Performs a forward pass through the network with the given input tensor.

public Tensor<T> Forward(Tensor<T> input)

Parameters

input Tensor<T>

The input tensor to process.

Returns

Tensor<T>

The output tensor after processing through all layers.

Remarks

The forward pass uses sparse matrix-vector multiplication (SpMV) for efficiency. Only non-zero weights are used in computation, significantly reducing the number of operations for highly sparse networks.

GetModelMetadata()

Retrieves metadata about the sparse neural network model.

public override ModelMetadata<T> GetModelMetadata()

Returns

ModelMetadata<T>

A ModelMetaData object containing information about the network.

InitializeLayers()

Initializes the layers of the sparse neural network based on the provided architecture.

protected override void InitializeLayers()

IsValidInputLayer(ILayer<T>)

Determines if a layer can serve as a valid input layer for this network.

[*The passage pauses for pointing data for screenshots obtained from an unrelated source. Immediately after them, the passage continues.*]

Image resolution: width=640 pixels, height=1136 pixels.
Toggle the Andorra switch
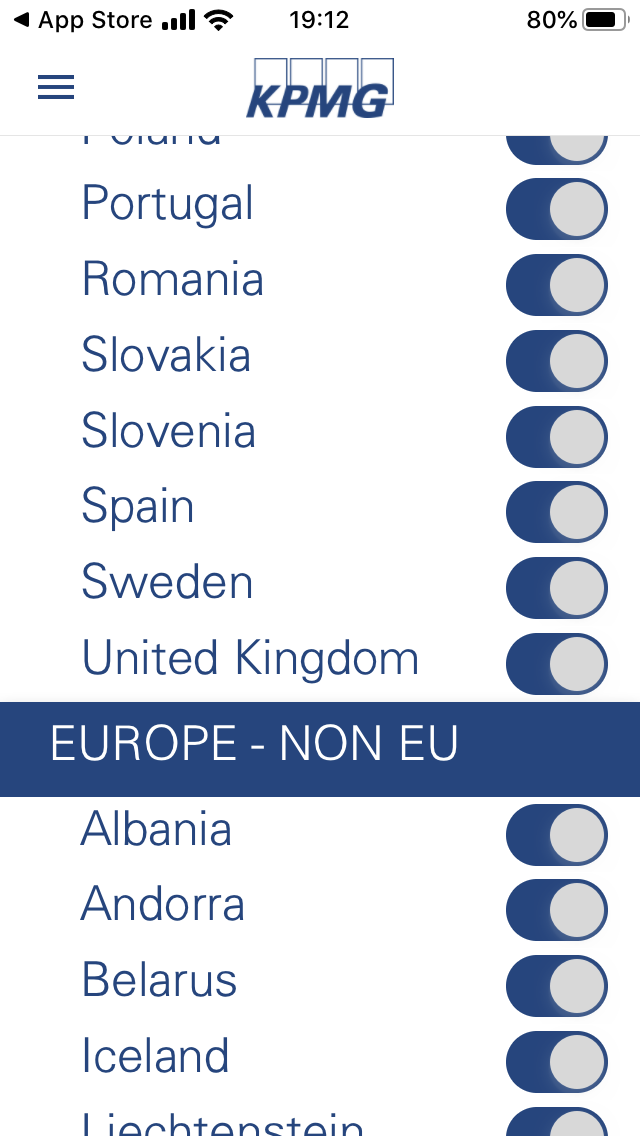556,911
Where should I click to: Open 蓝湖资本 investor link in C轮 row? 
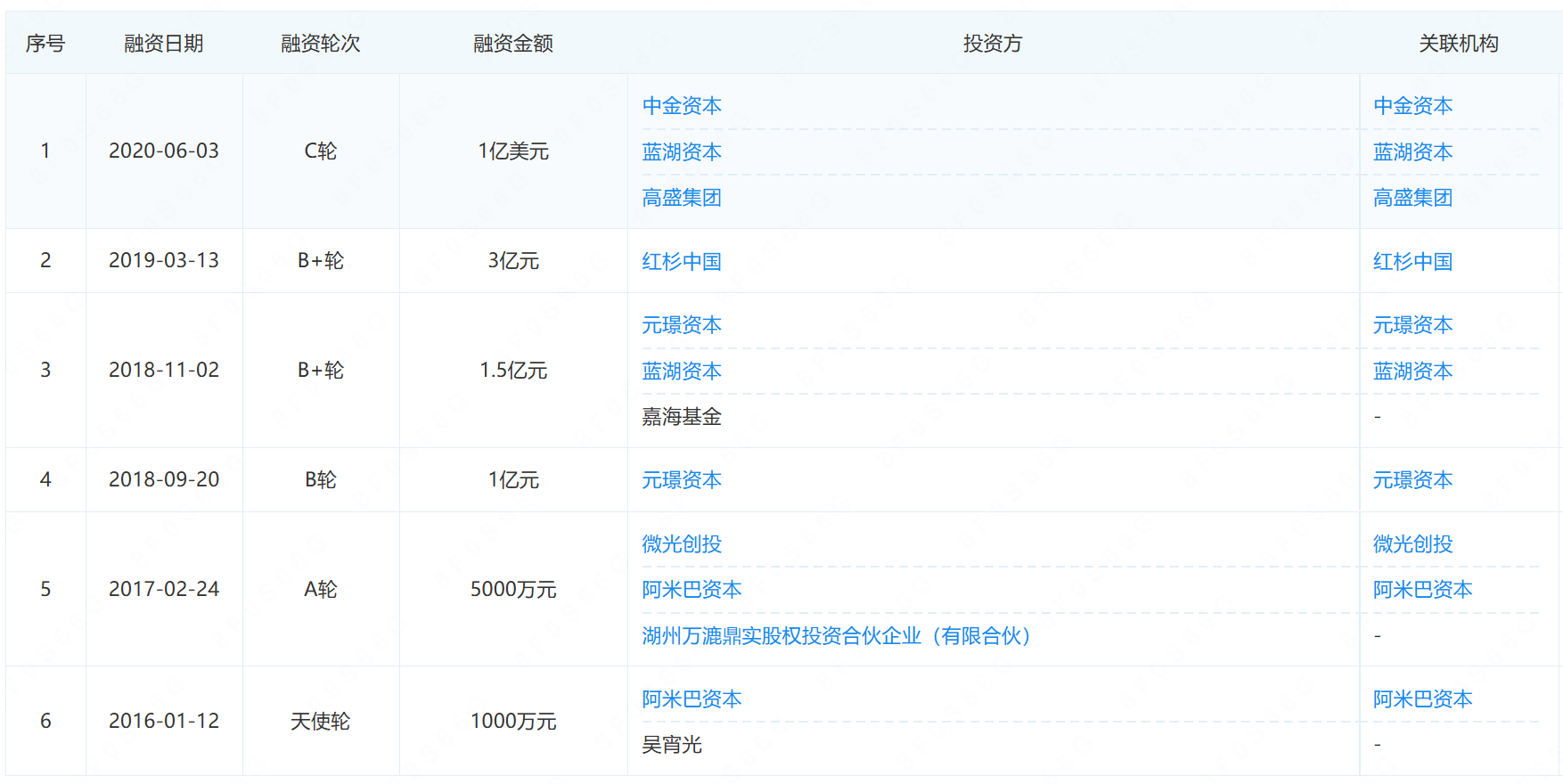682,152
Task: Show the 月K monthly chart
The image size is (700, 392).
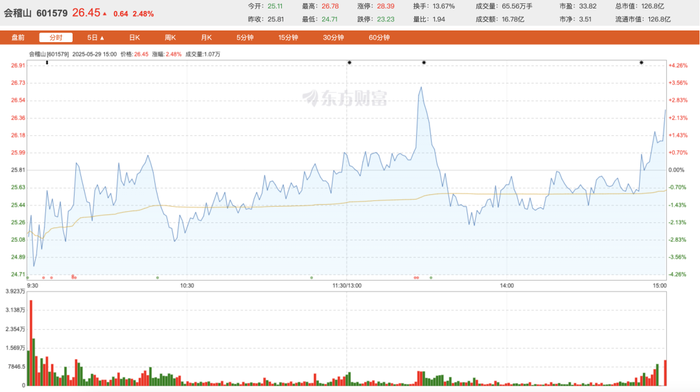Action: 206,38
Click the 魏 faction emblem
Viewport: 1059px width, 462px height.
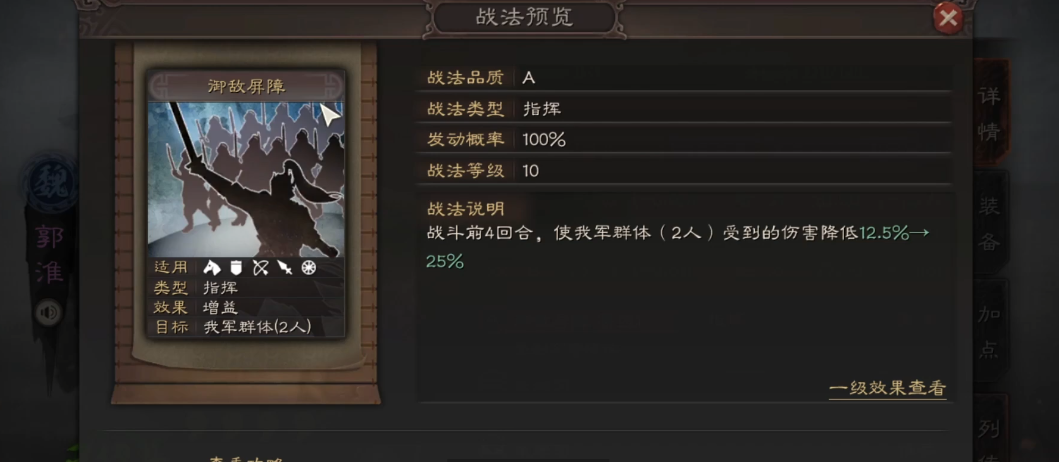coord(49,182)
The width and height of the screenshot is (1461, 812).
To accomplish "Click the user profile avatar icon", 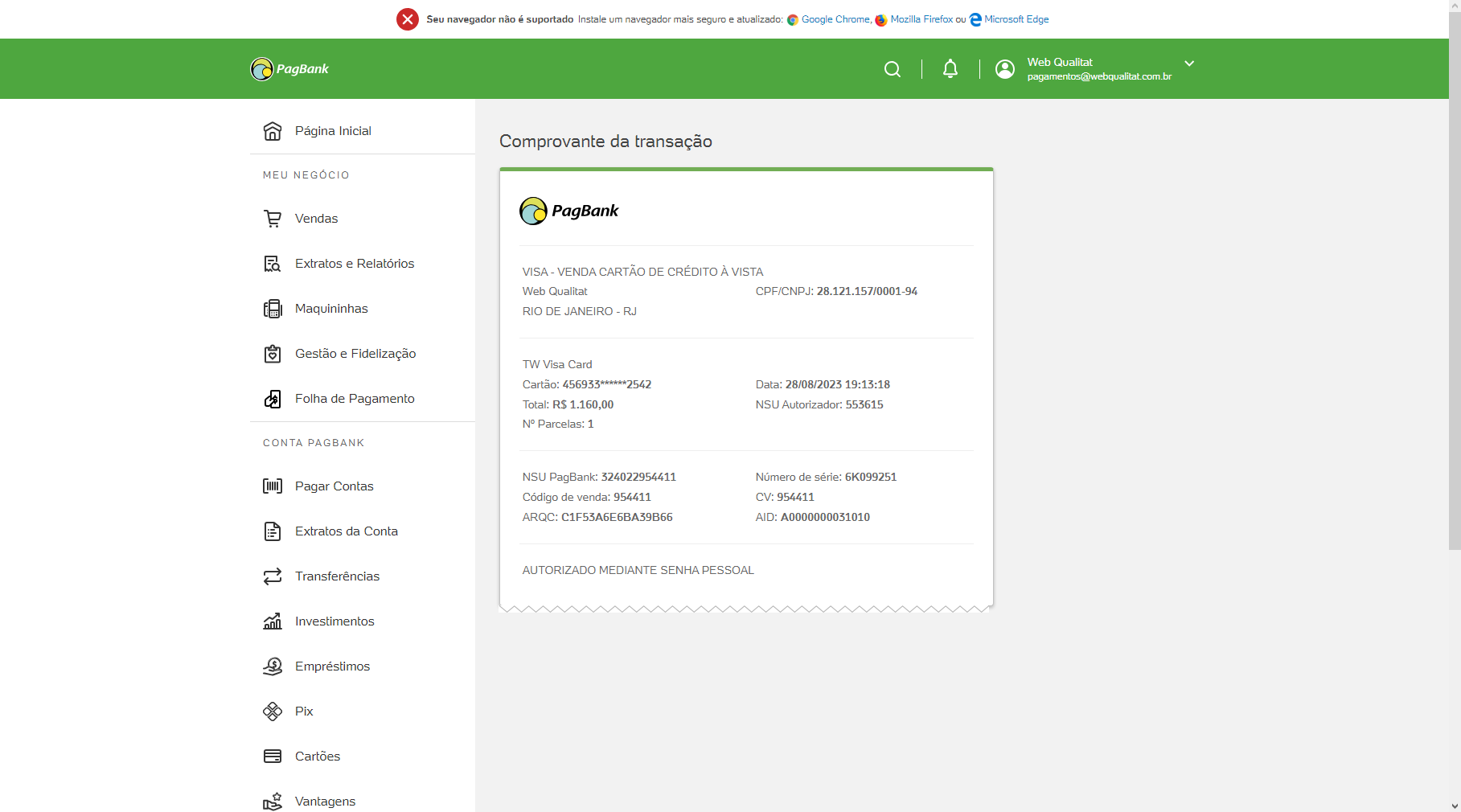I will click(x=1004, y=69).

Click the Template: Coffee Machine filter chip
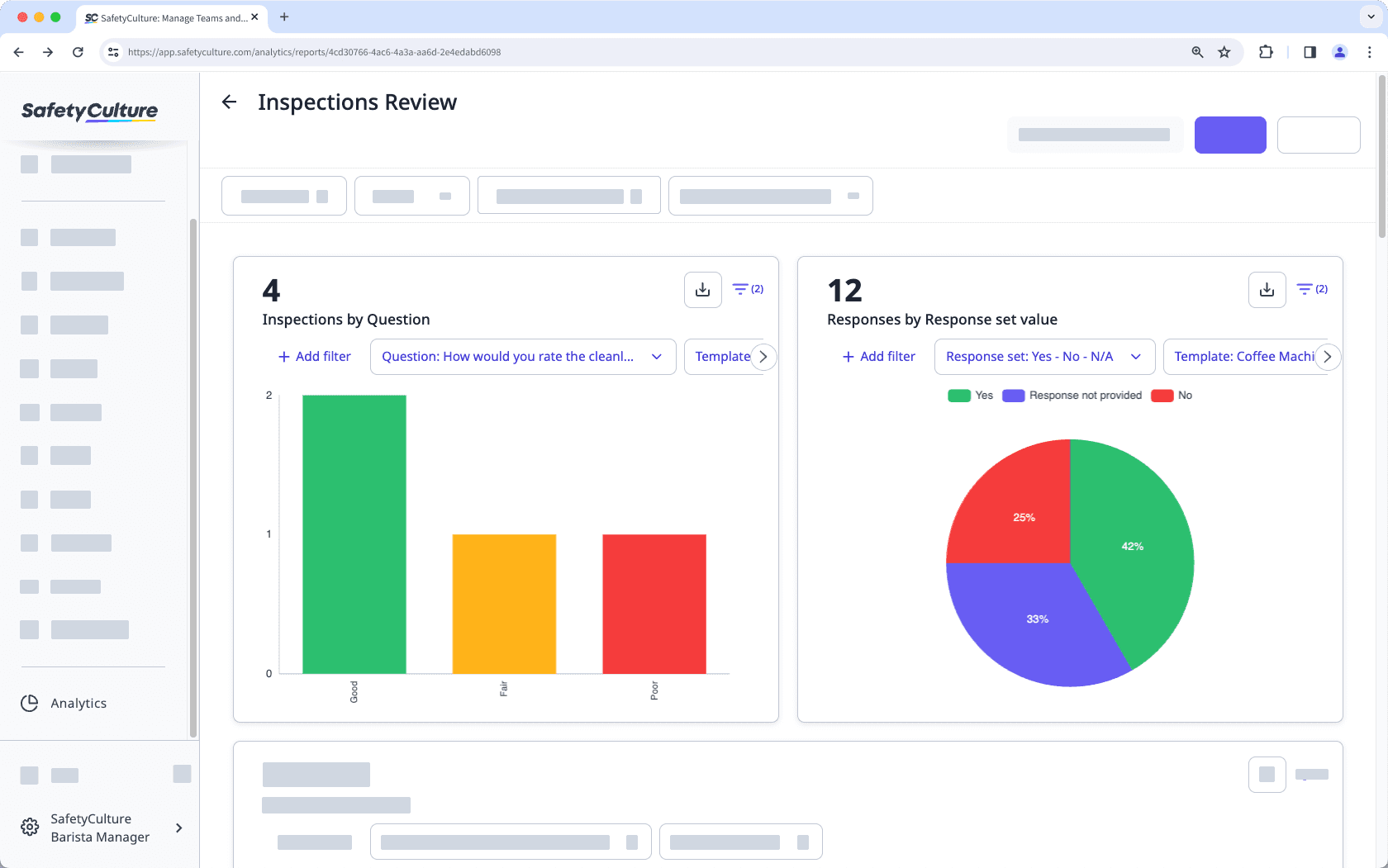coord(1243,356)
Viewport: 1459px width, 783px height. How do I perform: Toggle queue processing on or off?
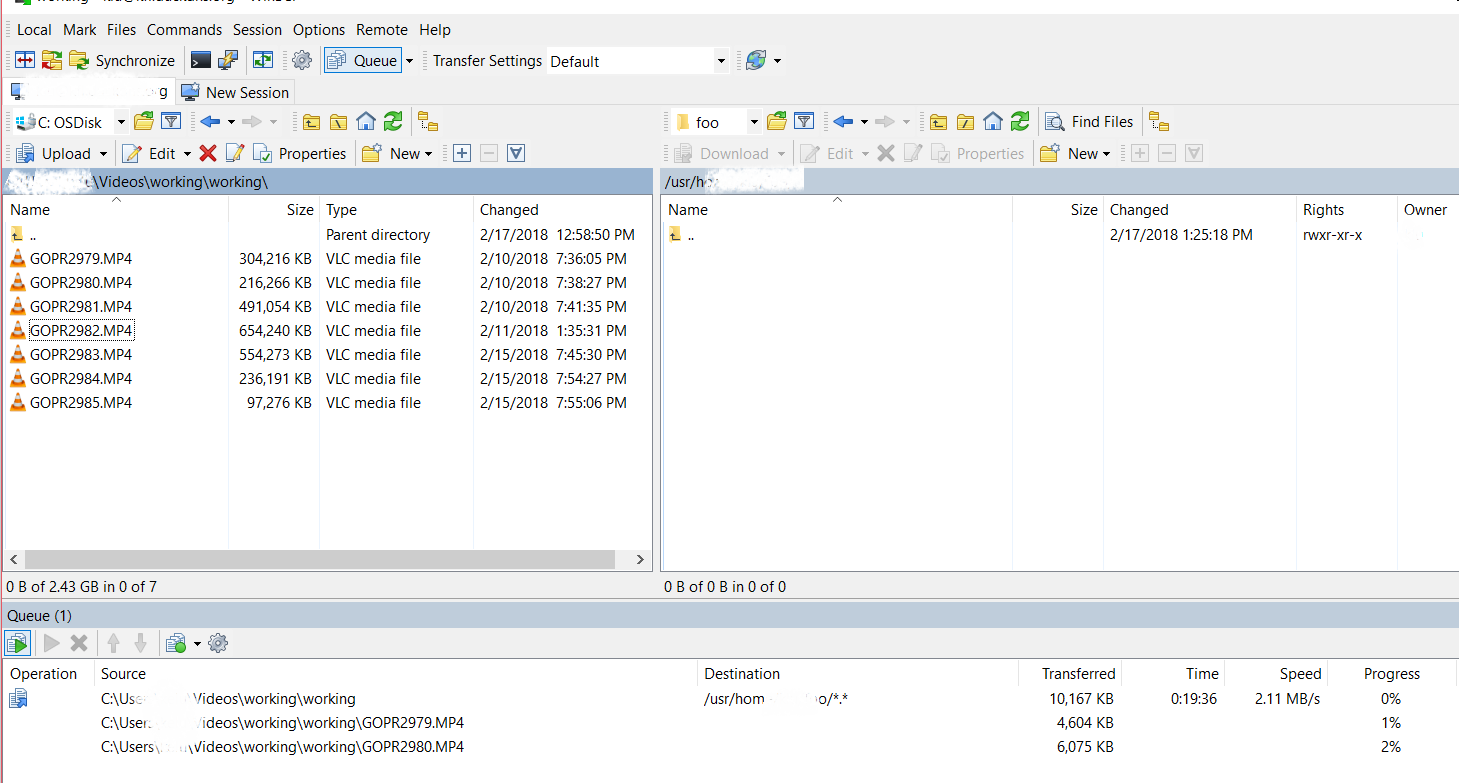click(17, 644)

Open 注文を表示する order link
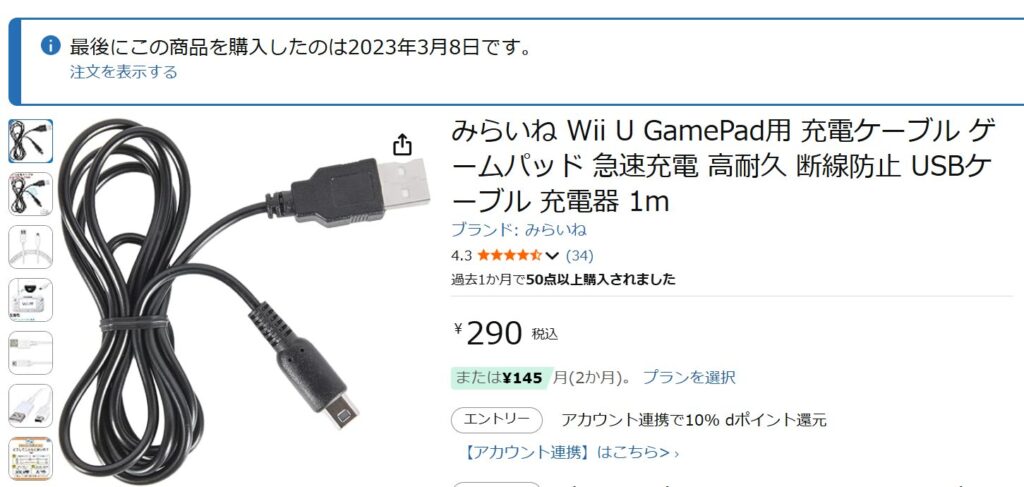tap(123, 72)
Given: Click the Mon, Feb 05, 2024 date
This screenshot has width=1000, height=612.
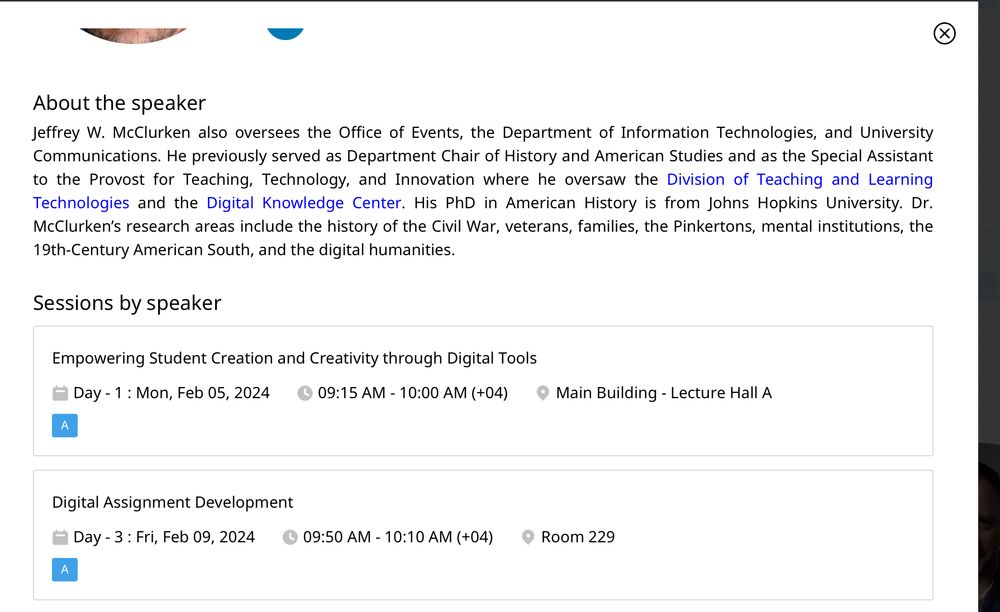Looking at the screenshot, I should pyautogui.click(x=202, y=393).
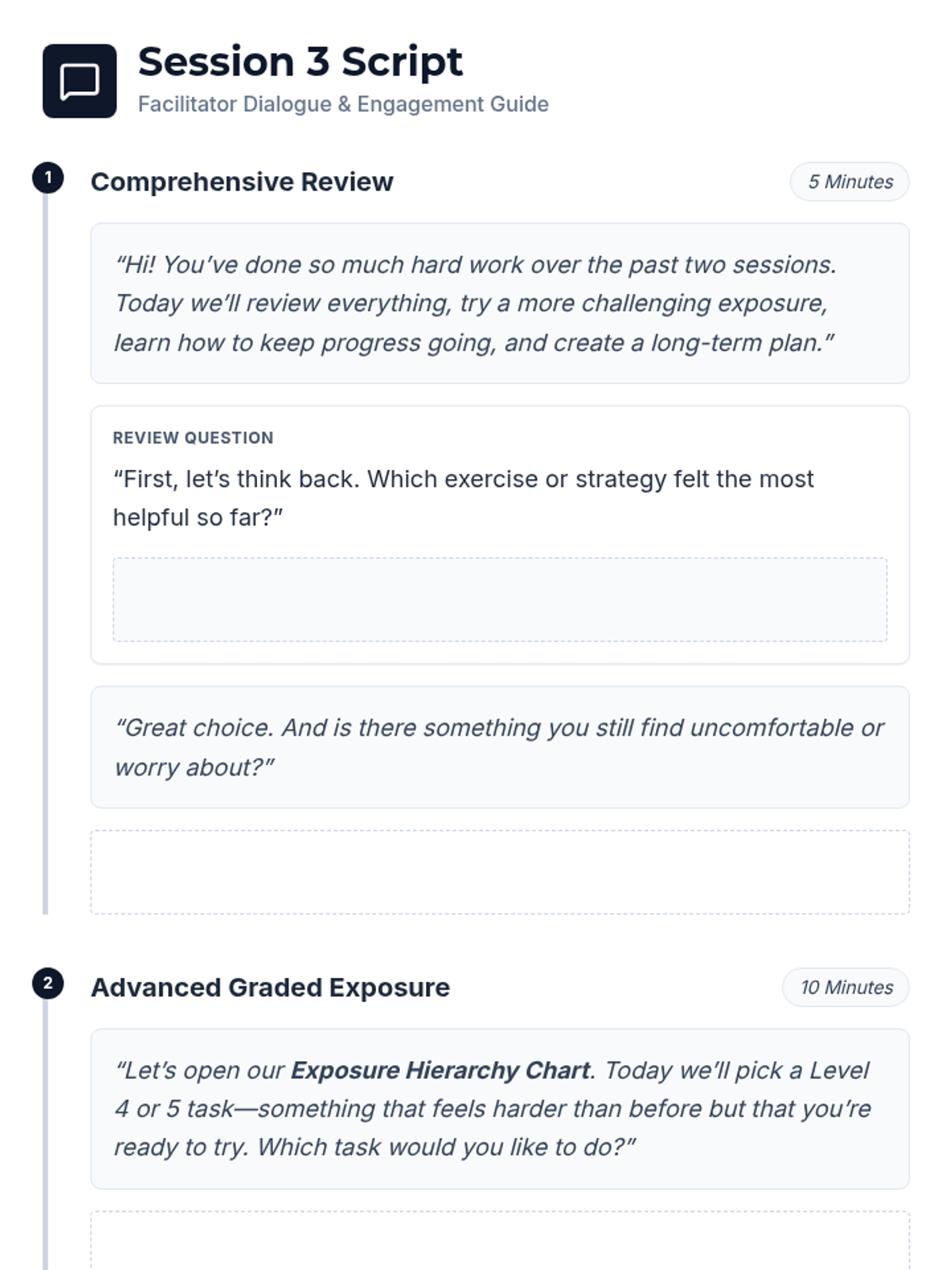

protected override bool IsValidInputLayer(ILayer<T> layer)

Parameters

layer ILayer<T>

Returns

bool

IsValidOutputLayer(ILayer<T>)

Determines if a layer can serve as a valid output layer for this network.

protected override bool IsValidOutputLayer(ILayer<T> layer)

Parameters

layer ILayer<T>

Returns

bool

Predict(Tensor<T>)

Makes a prediction using the sparse neural network for the given input tensor.

public override Tensor<T> Predict(Tensor<T> input)

Parameters

input Tensor<T>

The input tensor to make a prediction for.

Returns

Tensor<T>

The predicted output tensor.

SerializeNetworkSpecificData(BinaryWriter)

Serializes sparse neural network-specific data to a binary writer.

protected override void SerializeNetworkSpecificData(BinaryWriter writer)

Parameters

writer BinaryWriter

Train(Tensor<T>, Tensor<T>)

Trains the sparse neural network using the provided input and expected output.

public override void Train(Tensor<T> input, Tensor<T> expectedOutput)

Parameters

input Tensor<T>

The input tensor for training.

expectedOutput Tensor<T>

The expected output tensor for the given input.

Remarks

Training maintains the sparsity pattern - only non-zero weights are updated. This means the network structure is fixed after initialization; use dynamic sparsity techniques if you need the sparsity pattern to evolve during training.

UpdateParameters(Vector<T>)

Updates the parameters of all layers in the network.

public override void UpdateParameters(Vector<T> parameters)

Parameters

parameters Vector<T>

A vector containing all parameters for the network.